Shaikhah Asiri

Personal information
- Full name: Shaikhah Ghalib Hassan Asiri
- Date of birth: 10 July 2004 (age 21)
- Place of birth: Saudi Arabia
- Position: Forward

Team information
- Current team: Al-Nassr
- Number: 18

Senior career*
- Years: Team / Apps / (Gls)
- 2023–2024: Eastern Flames FC
- 2024–2025: Al-Taraji
- 2025–: Al-Nassr

International career
- 2023: Saudi Arabia U20

= Shaikha Al-Asiri =

Saudi footballer (born 2004)

Shaikhah Ghalib Hassan Asiri (شَيْخَة غَالِب حَسَن عَسِيرِيّ; born 10 July 2004) is a Saudi footballer who plays as a forward for Saudi Women's Premier League club Eastern Flames FC.

==Club career==
In March 2023, Asiri was selected among the 11 best players from the Girls’ Schools League known as Dawri Madaris to participate with them in a training camp held in Barcelona.

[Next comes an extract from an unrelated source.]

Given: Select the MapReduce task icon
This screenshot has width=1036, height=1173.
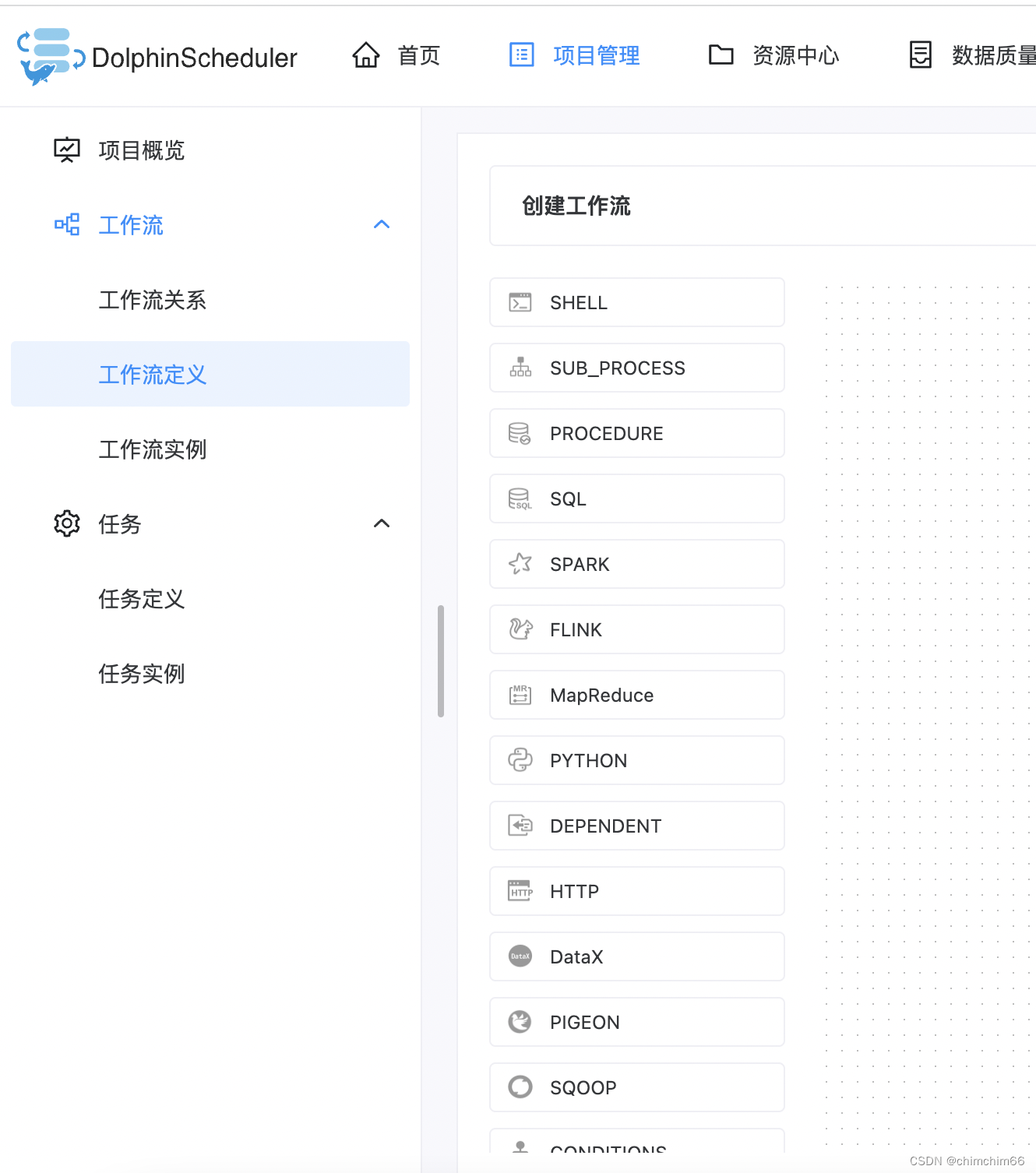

Eastern Flames FC has signed a contract with Asiri, to play with them in the 2023-24 season of the Saudi Women's Premier League.

In May 2024, Asiri played with Eastern Flames in the second edition of the Saudi Women's Futsal Tournament.

==International career==

On 5 December 2023, Asiri joined the first roster of the newly founded Saudi Arabia u-20 women's national football team with Scottish coach Pauline Hamill.